PostgreSQL performance through the eyes of DTrace
We've been doing a lot of PostgreSQL work lately and we have one largish system (terabytes) that runs on top of Apple XServe RAIDs. While people argue that SATA is getting better, let it be understood that Fibre channel SCSI drives rule. The difference between carrier class storage and "enterprise" (a.k.a. commodity) is pretty tremendous.
While this system will eventually make good use of the XServer RAIDs and long-term storage containers for write-once read-many data tables (archives), the "fast" storage it currently tied up and we've been "making due" with all of our heavy read/write activity on 14 SATA drives. It is always advisable to understand the access patterns of your database so that you can put files that are heavily utilized at the same time on different spindles. This allows for a set of drives heads to be occupied with one style of work load without being distracted by another. In big databases, getting more spindles is a must and usually not a budgetary concern. BUT, how do you know which files?
Oracle provides enough information inside the database itself for a DBA to do an assessment of which datafiles could benefit from running on separate spindles. PostgreSQL's statistics exist, but are very lacking in comparison. The rule of thumb is that you pur indexes and data on different spindles. In big systems you don't follow "rules of thumb" you instead use them as the basis for experimentation and emperical analysis. Big systems often vary widely in their configuration and stress points and the "rules of thumb" are for generic problems, while they may hold true on your system, "don't jump."
So, what is a PostgreSQL user to do? First, run Solaris 10. Second leverage Dtrace to really answer the age old question "where does it hurt?" I scratched together a little perl/dtrace to measure the min/avg/max read() and write() times induced by PostgreSQL (yes it uses read() and write() for all of its I/O ops on UNIX) and break it down by filename. I initially used the io::: provider to only measure the ones that induced physical reads against media (didn't come out of buffer cache). While it is really cool that you can do this, we would miss the reads that would happen we moved things around and blew our buffer cache -- so I opted for all reads (less cool : more useful).
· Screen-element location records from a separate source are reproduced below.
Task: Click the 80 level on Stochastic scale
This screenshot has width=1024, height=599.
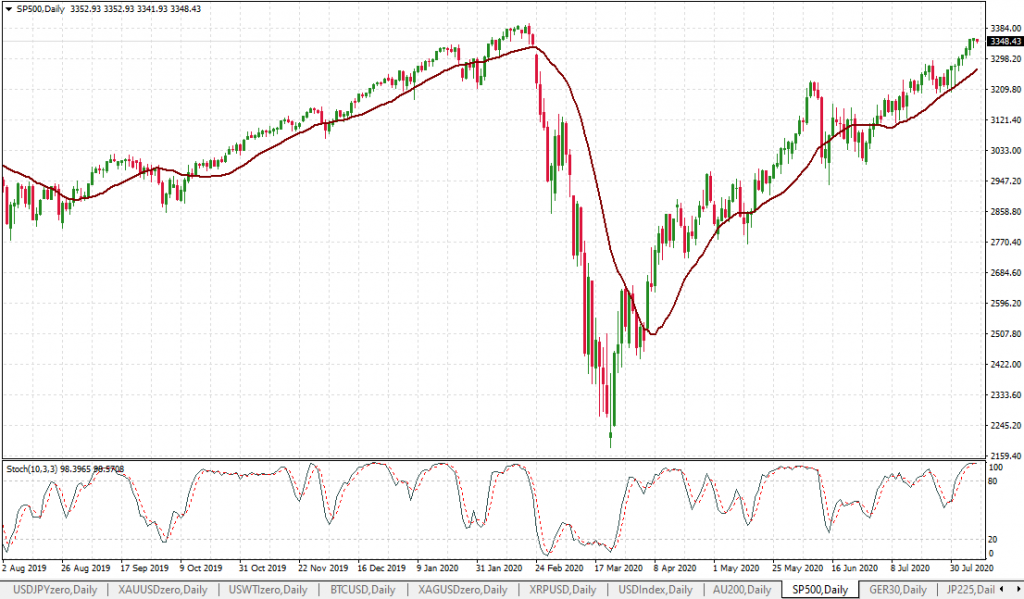Action: (x=993, y=481)
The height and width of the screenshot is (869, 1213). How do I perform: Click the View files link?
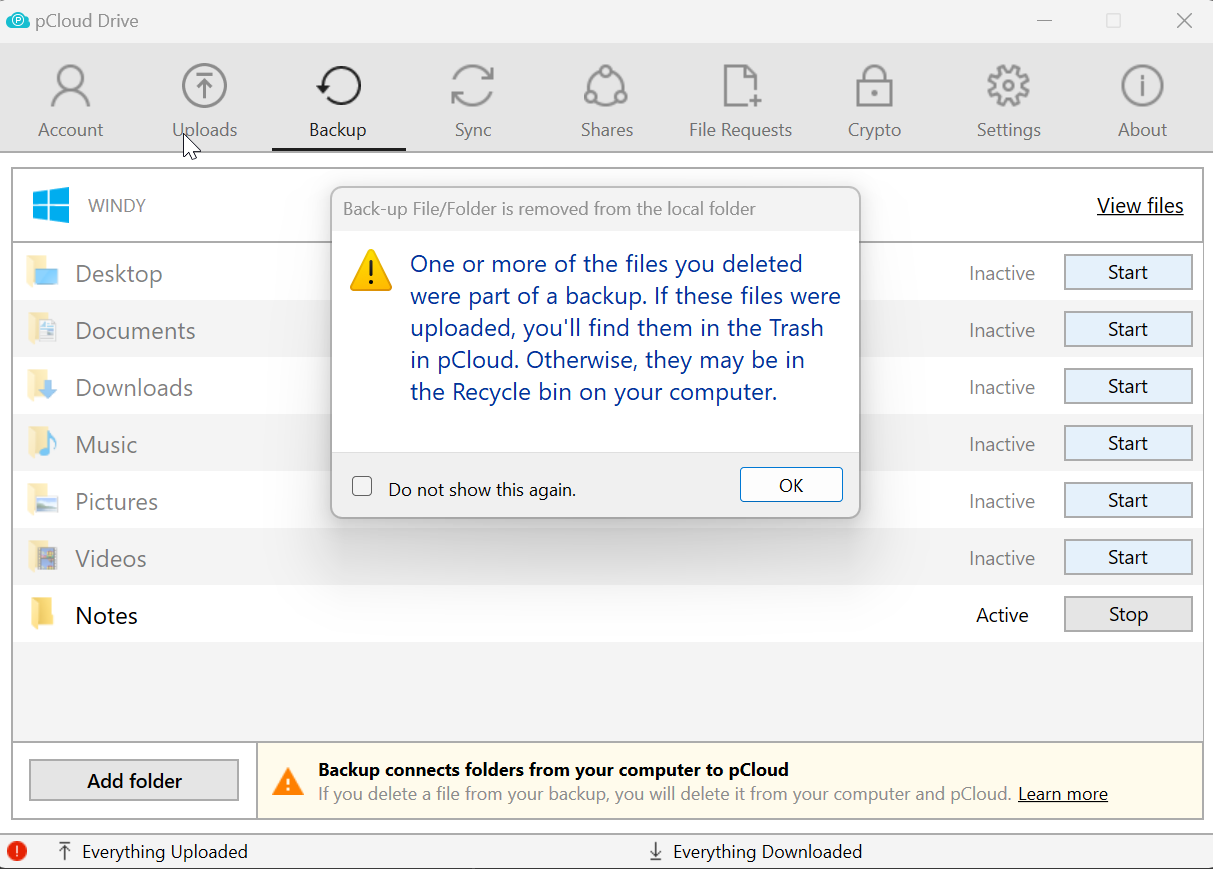[1140, 206]
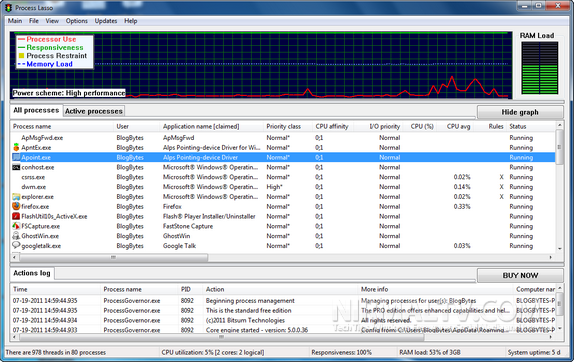Click the process list horizontal scrollbar thumb
Image resolution: width=574 pixels, height=362 pixels.
113,257
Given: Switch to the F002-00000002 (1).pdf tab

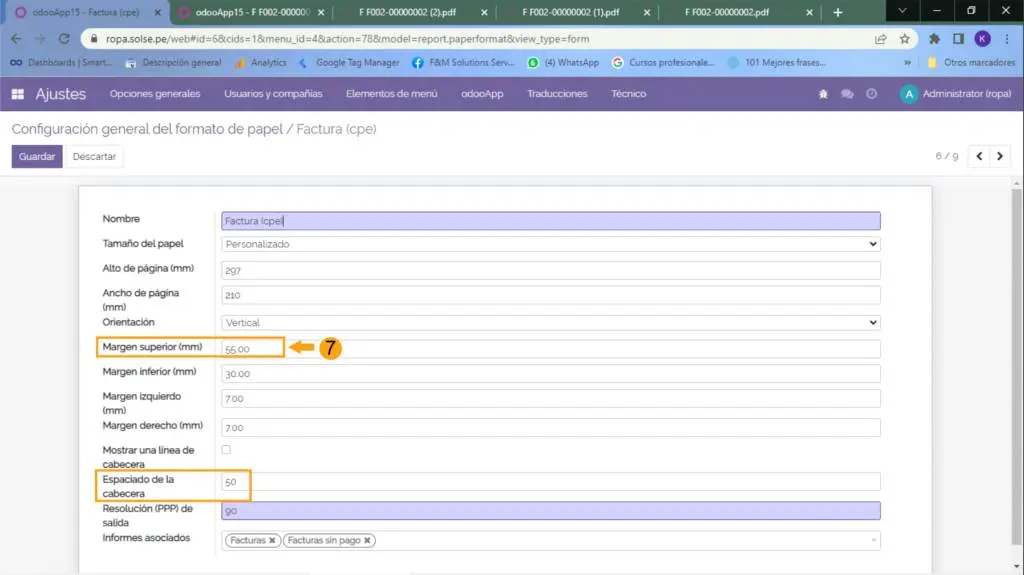Looking at the screenshot, I should [x=570, y=12].
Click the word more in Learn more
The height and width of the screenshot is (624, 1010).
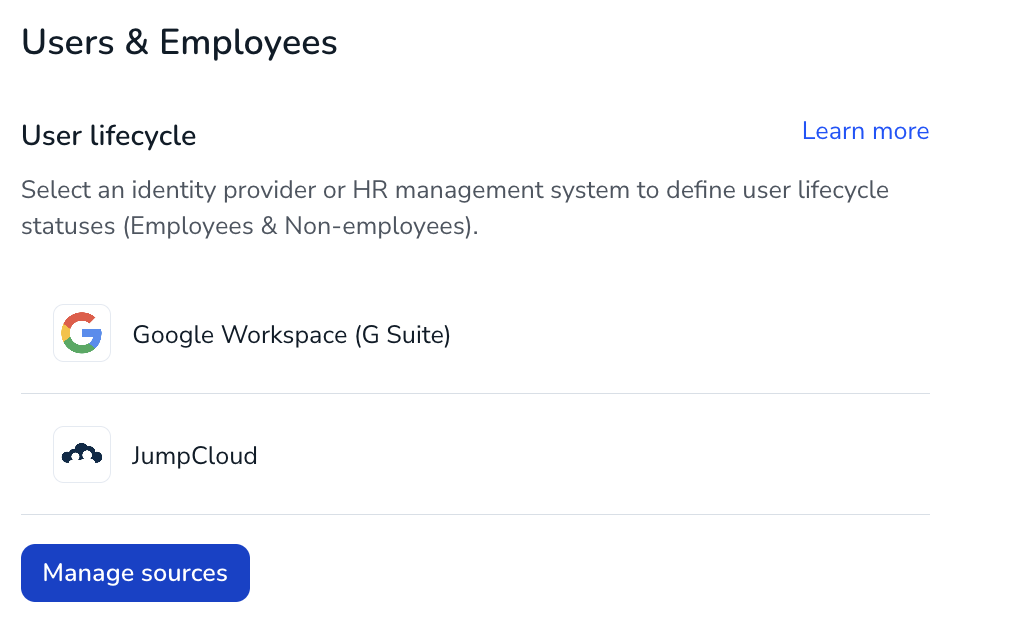[x=900, y=131]
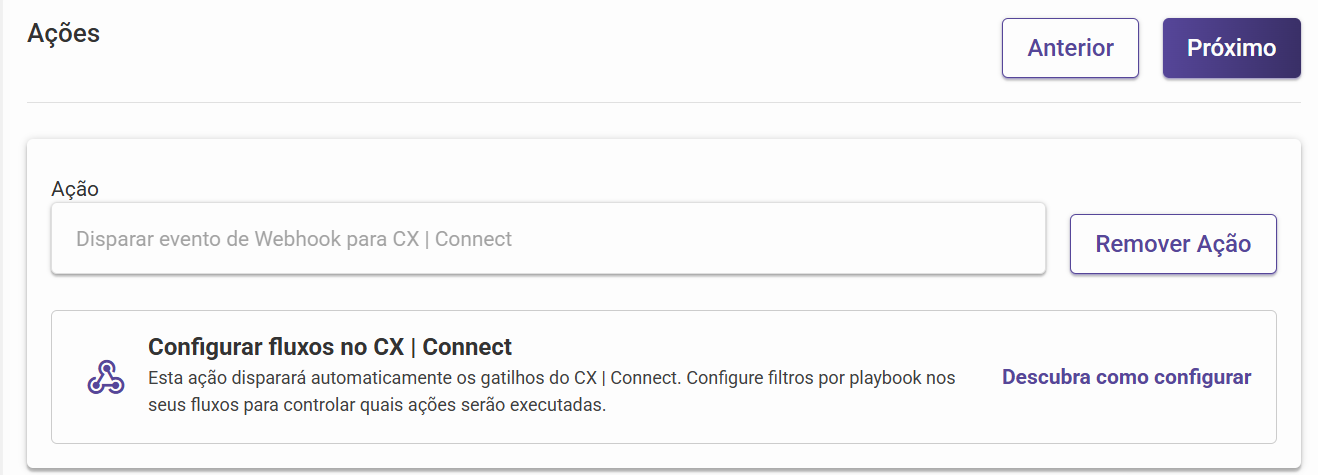Go to the next step with Próximo
Screen dimensions: 1318x475
(1231, 48)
After we collect metrics from all the file I/O, we connect to PostreSQL and ask it which database objects correspond to the files we see being read and written to. The result is a simple prstat-like output by database object of the number of reads/writes performed along with the minimum, avergage and maximum turn-around time for the operation in milliseconds. Quite useful for understanding "what hurts."
So the command 'pg_file_stress -d dbname -u postgres -i 30 -n 20' would yield useful output like:FILENAME/DBOBJECT READS WRITES # min avg max # min avg max ods_users 9494 84 144 1039 6 0 34 207 ods_tblfl_unsub_users_p_2006_10 1 201 201 201 127 0 0 0 ods_tblusersanswers_p2006_12_ix_timestamp 1 179 179 179 0 0 0 0 tbluser_address 307 91 91 1076 0 0 0 0 pg_rewrite 8 0 93 749 12 0 4 59 ods_tblusersanswers_p2006_11_ix_timestamp 1 80 80 80 0 0 0 0 ods_tblhits_sum01_p2005_11_partner 20 0 60 897 0 0 0 0 pg_depend_reference_index 38 0 46 700 48 0 0 0 ods_tblfl_unsub_users_p_2006_09 1 28 28 28 94 0 0 0 pg_depend_depender_index 29 0 22 407 11 0 1 14 ods_users_pk 306 0 16 777 0 0 0 0 ods_tblhits_sum01_p2005_10_partner 4 0 12 48 0 0 0 0 pg_statistic 158 0 9 819 88 0 0 0 ods_tblhits_sum01_p2005_11 5279 0 4 1102 0 0 0 0 ods_tblhits_sum01_p2005_10 1277 0 3 755 0 0 0 0 ods_tblusersanswers 4295 0 1 1422 0 0 0 0 pg_statistic_relid_att_index 41 0 1 67 31 0 0 0 pg:3083076 1702 0 1 1015 808 0 0 0 mv_users 2751 0 1 1036 26 0 0 0 users_tx_p20061022 2264 0 0 667 0 0 0 0
9494 read operations with an average turn around time of 144ms. Sweet Jesus! I suppose that could use its own spindles. 307 ops at 91ms ain't pretty either.
More than demonstrating how to solve our problem, this demonstrates the acute need to decommission the box using our fast storage and swing those units over to our database of pain.